Internal design: case.toml schema:

case_id = "001-cve-2024-21538-cross-spawn"
task_class = "vuln-remediation"
disposition = "positive"   # positive | negative | ambiguous
difficulty = "medium"      # easy | medium | hard
source = "curated"         # curated | outcome-ledger-derived | regression-converted
commit_sha = "abc123..."   # required iff source != "curated"
added_at = 2026-05-12T00:00:00Z
last_validated_at = 2026-05-12T00:00:00Z
cassette_path = "cassette.yaml"  # relative to this case directory

Validated by BenchCase Pydantic model at load time.

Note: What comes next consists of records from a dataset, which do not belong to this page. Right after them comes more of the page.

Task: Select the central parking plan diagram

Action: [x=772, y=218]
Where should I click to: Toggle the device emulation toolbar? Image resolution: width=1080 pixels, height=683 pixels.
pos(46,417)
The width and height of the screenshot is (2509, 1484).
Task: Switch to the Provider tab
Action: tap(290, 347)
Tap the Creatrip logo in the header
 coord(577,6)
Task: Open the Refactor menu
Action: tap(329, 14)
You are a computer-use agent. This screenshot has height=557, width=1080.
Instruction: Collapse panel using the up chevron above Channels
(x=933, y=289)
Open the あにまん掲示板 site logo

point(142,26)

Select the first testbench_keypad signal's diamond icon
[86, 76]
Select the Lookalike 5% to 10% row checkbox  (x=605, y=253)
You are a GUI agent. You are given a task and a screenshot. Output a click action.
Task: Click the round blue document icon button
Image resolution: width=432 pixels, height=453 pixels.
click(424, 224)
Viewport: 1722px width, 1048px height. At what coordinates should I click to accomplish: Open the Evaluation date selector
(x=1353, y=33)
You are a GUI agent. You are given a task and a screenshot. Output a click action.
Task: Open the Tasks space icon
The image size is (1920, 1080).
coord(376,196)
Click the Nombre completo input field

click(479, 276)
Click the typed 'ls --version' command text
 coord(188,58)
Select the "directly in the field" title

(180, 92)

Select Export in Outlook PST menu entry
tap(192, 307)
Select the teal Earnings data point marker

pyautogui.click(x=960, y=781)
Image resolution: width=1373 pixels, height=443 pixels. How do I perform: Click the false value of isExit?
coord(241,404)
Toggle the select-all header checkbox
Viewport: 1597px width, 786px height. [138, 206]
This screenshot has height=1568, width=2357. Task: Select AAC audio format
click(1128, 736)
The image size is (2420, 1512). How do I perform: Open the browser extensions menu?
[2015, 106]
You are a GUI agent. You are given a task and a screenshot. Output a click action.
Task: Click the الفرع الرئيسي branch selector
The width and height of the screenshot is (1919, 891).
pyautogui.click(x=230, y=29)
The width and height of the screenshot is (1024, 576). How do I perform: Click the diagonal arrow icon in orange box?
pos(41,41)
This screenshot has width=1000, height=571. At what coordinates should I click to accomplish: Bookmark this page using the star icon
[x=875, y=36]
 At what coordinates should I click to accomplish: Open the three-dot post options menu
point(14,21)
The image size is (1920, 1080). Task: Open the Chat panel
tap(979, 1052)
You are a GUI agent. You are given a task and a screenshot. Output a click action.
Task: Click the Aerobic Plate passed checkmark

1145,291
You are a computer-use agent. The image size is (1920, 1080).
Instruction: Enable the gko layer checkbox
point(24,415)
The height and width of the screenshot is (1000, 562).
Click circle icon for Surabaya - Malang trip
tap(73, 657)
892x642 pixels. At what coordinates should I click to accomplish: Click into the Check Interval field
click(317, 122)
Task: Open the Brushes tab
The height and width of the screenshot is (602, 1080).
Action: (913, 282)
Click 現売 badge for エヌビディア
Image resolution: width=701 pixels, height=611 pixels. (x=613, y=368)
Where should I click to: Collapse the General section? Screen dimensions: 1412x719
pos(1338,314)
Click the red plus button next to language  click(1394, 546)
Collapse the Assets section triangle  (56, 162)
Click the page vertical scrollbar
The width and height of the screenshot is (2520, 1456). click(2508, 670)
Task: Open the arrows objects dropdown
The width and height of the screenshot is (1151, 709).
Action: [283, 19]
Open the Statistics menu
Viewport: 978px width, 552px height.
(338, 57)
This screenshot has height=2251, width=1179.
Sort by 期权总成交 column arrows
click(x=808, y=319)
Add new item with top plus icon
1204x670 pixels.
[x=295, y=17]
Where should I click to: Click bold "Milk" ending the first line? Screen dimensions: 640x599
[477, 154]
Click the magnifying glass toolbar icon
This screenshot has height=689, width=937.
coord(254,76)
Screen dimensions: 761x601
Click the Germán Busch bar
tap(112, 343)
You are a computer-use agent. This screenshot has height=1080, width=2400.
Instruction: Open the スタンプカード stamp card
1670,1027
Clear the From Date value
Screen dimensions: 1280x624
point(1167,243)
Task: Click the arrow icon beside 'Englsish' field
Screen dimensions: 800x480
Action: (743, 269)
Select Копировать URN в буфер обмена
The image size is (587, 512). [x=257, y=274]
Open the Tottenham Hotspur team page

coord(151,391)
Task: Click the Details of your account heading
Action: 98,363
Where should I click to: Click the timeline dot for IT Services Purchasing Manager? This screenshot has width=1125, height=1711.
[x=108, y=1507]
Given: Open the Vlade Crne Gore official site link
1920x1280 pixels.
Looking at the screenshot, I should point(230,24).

Where it lives: bench/ at repo root.
Tradeoffs accepted: Bench cases live in the same repo as code. ADR-0016 §Open Q4 defers the org-sharing question; landing them here is the conservative default. If the bench grows beyond ~500 cases or accumulates proprietary repo snapshots, Phase 13/16 can migrate to a sibling repo without changing the loader shape.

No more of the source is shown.